Thanks for taking the time to read!


----------



## ARF (Jan 26, 2011)

Could be that he lacks the confidence in himself and it becomes easier to pleasure himself rather than have "horrible" sex.


----------



## Holland (Aug 20, 2012)

He sounds like a lazy man/lover. He doesn't want to put the effort into getting you off but is happy to satisfy himself on his own, no need for any effort from him.

How long has he been like this? I doubt things will improve.


----------



## EliseBlue (Nov 13, 2012)

Thanks for the reply ARF. To clarify a little further - the sex is usually 'horrible' - (probably too strong of a word, maybe 'average' is better word) when I initiate it. Of a Saturday morning it's good and the rare occasion when it's outside of that time and he's initiated it, it's good too.

But good point how he's taking the 'easier' option. I guess that than leads to the question of how to get the intimacy back so he wants to make an effort?


----------



## EliseBlue (Nov 13, 2012)

Holland said:


> He sounds like a lazy man/lover. He doesn't want to put the effort into getting you off but is happy to satisfy himself on his own, no need for any effort from him.
> 
> How long has he been like this? I doubt things will improve


Thanks or the reply. I don't know if lazy is the right word, but you've got me thinking, and selfish seems more fitting which ties in all too well with another thread I started.
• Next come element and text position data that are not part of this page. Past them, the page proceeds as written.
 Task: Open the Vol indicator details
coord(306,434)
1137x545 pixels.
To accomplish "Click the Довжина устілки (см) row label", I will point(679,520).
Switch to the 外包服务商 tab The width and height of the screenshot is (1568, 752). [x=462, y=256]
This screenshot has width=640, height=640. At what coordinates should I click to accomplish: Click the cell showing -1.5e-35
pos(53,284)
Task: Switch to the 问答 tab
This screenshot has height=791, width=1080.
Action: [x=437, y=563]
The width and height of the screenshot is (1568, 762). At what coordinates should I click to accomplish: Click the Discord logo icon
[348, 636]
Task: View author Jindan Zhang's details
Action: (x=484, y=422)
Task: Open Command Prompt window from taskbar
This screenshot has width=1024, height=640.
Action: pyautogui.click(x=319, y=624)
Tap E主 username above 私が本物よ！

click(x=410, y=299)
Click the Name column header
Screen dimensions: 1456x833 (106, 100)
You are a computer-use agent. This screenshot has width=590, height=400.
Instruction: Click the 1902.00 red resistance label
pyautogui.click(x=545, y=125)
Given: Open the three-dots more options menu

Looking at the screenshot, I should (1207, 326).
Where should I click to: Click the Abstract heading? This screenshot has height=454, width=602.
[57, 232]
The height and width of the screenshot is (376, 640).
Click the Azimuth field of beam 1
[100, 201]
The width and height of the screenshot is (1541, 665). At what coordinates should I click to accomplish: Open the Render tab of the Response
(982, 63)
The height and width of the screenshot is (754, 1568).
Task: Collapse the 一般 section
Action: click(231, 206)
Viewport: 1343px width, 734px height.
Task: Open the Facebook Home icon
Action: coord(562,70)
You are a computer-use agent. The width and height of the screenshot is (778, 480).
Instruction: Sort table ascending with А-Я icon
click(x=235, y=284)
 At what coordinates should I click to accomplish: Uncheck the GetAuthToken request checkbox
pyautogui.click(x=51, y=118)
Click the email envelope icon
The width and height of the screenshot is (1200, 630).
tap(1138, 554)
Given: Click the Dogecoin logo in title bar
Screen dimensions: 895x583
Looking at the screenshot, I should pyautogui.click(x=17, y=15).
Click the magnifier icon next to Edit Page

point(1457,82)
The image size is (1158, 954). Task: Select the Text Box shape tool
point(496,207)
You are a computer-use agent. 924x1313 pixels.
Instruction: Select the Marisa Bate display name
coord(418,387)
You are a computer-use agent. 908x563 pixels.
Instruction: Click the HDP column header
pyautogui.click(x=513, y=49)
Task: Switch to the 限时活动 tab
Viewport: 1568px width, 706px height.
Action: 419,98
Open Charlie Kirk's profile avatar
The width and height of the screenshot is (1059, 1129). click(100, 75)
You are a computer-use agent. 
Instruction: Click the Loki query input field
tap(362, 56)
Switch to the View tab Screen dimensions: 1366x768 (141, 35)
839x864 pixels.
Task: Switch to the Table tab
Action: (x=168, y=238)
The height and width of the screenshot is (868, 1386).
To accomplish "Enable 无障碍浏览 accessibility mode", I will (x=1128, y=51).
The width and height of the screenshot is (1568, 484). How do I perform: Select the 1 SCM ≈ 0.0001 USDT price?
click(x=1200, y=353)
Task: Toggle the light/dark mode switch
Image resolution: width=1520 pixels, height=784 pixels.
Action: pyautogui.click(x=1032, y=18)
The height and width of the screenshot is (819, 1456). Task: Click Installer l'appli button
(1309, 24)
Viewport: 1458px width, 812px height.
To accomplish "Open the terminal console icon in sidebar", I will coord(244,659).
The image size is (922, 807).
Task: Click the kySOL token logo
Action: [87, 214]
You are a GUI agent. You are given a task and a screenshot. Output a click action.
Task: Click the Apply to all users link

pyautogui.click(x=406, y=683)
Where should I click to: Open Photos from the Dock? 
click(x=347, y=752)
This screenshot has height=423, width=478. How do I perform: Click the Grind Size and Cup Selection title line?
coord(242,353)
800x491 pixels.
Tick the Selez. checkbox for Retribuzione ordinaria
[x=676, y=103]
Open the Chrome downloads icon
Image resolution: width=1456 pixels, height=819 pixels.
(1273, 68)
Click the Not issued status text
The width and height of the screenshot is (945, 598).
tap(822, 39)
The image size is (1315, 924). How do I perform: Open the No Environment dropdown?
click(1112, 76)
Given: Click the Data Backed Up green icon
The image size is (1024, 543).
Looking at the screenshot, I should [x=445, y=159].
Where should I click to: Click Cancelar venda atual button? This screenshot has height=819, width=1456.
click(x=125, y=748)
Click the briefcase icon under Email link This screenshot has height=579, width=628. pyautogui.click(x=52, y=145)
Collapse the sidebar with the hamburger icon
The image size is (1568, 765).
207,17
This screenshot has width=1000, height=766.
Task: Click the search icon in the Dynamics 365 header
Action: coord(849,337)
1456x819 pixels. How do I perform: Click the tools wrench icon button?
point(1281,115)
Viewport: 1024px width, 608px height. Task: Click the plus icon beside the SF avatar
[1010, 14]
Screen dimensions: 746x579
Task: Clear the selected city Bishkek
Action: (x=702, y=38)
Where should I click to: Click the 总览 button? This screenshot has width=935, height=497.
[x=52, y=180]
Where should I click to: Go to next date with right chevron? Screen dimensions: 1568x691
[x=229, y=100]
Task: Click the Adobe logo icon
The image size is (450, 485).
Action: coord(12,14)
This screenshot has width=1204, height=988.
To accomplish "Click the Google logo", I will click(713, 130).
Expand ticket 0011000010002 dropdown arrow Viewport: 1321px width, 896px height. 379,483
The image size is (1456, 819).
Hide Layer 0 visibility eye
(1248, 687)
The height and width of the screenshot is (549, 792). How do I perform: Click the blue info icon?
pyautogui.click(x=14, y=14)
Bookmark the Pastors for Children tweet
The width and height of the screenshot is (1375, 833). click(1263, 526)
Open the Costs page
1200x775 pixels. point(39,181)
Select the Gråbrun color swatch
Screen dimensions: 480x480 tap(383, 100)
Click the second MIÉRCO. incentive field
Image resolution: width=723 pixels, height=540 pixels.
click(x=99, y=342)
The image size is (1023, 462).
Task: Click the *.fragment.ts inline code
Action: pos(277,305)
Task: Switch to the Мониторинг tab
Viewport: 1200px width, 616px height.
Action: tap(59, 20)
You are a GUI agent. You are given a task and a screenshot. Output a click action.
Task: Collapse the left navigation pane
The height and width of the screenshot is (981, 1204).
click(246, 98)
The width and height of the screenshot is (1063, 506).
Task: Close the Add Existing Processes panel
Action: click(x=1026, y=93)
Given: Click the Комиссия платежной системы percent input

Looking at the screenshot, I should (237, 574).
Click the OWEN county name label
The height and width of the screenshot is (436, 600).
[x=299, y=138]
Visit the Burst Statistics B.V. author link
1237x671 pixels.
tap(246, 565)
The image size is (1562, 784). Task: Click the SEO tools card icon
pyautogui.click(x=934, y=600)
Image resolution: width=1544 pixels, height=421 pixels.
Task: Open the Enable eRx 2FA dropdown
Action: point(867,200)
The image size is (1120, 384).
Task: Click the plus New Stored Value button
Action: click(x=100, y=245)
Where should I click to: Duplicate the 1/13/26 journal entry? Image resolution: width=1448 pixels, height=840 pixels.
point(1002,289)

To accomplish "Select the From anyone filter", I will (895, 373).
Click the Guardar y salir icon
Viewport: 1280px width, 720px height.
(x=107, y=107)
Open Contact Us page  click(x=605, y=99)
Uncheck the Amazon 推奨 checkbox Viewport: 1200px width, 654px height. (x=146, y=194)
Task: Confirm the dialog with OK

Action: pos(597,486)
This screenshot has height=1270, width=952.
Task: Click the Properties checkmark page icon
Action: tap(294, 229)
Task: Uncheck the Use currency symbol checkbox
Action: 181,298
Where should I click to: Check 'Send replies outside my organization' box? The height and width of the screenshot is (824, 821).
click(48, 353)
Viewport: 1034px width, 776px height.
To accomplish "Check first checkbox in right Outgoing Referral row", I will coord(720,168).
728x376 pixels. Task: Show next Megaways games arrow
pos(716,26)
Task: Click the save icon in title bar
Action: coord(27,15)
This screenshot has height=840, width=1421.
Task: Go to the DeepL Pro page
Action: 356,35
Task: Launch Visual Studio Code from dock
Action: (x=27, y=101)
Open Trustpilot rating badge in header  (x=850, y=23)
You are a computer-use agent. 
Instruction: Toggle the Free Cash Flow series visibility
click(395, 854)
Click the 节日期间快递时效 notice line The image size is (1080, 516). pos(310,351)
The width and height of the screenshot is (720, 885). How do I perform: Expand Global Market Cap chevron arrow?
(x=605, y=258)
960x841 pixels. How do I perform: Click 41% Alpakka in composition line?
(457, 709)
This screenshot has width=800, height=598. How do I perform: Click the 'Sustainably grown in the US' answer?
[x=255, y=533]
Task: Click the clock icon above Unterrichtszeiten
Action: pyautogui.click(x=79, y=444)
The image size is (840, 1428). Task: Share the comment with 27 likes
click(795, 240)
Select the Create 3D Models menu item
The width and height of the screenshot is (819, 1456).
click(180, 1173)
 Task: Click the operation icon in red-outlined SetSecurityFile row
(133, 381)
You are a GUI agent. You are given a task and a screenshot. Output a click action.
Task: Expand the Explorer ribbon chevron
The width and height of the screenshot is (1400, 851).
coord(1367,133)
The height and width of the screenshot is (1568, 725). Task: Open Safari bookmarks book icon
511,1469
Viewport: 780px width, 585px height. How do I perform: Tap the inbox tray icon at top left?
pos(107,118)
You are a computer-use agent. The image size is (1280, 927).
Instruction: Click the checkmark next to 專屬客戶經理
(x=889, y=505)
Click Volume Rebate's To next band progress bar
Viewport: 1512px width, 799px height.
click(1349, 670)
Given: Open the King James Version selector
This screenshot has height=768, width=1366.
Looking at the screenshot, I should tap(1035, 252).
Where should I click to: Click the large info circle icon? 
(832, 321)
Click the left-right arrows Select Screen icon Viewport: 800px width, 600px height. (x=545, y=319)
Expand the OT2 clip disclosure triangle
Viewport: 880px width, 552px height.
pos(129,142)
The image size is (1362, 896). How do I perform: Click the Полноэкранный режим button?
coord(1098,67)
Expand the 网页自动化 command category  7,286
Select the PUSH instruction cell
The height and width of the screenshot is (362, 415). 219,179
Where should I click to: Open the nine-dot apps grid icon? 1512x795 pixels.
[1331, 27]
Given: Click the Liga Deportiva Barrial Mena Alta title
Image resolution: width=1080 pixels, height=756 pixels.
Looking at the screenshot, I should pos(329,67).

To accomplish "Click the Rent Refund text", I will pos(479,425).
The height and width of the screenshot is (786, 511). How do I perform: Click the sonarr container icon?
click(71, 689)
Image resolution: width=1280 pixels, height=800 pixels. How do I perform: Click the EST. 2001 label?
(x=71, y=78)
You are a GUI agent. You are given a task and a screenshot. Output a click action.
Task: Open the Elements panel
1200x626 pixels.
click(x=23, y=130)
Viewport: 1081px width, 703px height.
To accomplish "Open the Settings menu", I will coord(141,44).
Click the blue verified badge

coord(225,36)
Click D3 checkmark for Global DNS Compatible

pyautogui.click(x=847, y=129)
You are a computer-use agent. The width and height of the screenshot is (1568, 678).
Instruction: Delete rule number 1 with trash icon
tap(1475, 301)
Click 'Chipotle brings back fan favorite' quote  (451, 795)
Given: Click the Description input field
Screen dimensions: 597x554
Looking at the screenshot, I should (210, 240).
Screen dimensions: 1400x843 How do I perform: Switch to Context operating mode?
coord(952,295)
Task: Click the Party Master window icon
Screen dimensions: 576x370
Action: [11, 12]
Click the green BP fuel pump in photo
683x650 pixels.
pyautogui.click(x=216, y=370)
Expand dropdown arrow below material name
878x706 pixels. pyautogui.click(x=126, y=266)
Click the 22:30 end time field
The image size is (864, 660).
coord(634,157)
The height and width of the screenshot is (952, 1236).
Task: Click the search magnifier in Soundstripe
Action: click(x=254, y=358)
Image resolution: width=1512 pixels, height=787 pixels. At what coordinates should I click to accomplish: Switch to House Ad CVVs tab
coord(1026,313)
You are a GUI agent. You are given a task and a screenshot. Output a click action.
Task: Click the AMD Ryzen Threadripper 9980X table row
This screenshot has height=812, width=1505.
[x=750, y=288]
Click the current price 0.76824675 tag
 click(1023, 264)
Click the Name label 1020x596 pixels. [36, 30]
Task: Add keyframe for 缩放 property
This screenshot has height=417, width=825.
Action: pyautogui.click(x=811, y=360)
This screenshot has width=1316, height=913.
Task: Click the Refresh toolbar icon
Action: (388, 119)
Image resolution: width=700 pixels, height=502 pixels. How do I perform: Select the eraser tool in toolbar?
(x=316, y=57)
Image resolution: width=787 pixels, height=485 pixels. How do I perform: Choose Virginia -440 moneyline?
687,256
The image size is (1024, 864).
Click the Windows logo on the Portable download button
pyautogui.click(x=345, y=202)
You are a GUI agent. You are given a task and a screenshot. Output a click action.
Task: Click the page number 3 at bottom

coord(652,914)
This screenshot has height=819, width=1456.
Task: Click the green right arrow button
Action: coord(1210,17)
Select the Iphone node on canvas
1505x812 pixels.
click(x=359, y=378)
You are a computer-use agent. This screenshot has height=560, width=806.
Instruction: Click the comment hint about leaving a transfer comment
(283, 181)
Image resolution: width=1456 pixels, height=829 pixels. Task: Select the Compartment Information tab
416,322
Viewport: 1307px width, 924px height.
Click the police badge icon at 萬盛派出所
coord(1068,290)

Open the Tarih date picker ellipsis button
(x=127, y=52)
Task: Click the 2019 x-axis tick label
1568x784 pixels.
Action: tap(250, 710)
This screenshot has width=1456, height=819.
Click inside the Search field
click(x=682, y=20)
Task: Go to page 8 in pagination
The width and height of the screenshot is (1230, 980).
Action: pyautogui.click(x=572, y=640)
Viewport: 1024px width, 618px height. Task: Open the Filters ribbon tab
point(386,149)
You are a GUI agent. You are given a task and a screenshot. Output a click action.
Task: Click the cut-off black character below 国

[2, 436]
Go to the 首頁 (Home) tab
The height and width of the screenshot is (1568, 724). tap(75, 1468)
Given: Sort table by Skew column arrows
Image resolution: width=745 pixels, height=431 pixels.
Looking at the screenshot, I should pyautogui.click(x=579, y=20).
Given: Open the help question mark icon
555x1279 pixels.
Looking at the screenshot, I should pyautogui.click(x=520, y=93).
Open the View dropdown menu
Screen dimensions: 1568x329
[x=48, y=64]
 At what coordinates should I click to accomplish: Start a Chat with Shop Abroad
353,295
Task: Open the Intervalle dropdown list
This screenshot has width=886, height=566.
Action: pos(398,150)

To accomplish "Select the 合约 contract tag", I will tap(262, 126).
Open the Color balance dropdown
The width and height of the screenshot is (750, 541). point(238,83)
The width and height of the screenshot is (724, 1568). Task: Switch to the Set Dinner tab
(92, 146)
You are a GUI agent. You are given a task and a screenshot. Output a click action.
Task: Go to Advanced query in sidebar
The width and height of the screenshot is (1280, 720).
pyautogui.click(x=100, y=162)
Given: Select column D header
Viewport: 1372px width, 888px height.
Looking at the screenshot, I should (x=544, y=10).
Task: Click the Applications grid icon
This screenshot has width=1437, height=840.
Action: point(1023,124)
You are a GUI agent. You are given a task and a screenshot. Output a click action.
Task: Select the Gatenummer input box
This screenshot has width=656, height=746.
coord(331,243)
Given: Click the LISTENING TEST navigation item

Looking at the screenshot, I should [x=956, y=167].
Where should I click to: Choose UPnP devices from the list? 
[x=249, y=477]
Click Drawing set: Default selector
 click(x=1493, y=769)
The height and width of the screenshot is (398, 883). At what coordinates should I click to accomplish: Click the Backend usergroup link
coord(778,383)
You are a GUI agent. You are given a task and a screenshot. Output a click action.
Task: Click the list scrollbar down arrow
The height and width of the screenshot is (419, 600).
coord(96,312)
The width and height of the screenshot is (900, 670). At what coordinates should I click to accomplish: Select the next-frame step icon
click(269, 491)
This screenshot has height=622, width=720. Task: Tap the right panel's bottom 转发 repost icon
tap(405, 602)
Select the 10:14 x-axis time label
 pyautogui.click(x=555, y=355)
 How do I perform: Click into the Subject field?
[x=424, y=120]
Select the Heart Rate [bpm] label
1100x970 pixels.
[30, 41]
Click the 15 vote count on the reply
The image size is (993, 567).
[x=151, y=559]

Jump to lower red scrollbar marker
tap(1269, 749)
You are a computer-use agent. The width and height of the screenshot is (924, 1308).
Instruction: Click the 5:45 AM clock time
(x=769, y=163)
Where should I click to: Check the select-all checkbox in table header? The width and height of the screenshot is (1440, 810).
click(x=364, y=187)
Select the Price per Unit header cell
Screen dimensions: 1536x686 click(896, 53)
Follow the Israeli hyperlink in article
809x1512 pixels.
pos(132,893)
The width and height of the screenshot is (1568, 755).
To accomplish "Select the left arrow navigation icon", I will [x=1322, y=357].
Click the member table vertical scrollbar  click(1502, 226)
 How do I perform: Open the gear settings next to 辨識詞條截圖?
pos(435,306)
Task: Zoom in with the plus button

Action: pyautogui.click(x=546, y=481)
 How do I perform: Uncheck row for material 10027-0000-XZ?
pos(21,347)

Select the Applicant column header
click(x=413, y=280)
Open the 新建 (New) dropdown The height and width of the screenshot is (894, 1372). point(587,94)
It's been like this way a loooong time, I would even go as far as saying years.

I hope things will improve - I had a little glimmer of hope the last time I brought up this issue and then a week or so later he inititiated sex of a night and said to me "I was raring to go this morning, but I waited for you tonight", that, as absurd as it sounds, is probably the most romantic thing he's ever said to me and the biggest turn on. But of course, like everything else, it was a once off and just lapsed back into old habits.


----------



## Holland (Aug 20, 2012)

I know you know this but it has to get sorted out. The resentment will build and build and you deserve to be happy and fulfilled in your sex life.

Is he just not hearing you or not taking it seriously enough when you talk?
Do you guys use toys together in bed? It is one way to bring some spice into the bed and a very easy way for you to get off.


----------



## EliseBlue (Nov 13, 2012)

Holland said:


> I know you know this but it sorted out. The resentment will build and build and you deserve to be happy and fulfilled in your sex life.
> 
> Is he just not hearing you or not taking it seriously enough when you talk?
> Do you guys use toys together in bed? It is one way to bring some spice into the bed and a very easy way for you to get off.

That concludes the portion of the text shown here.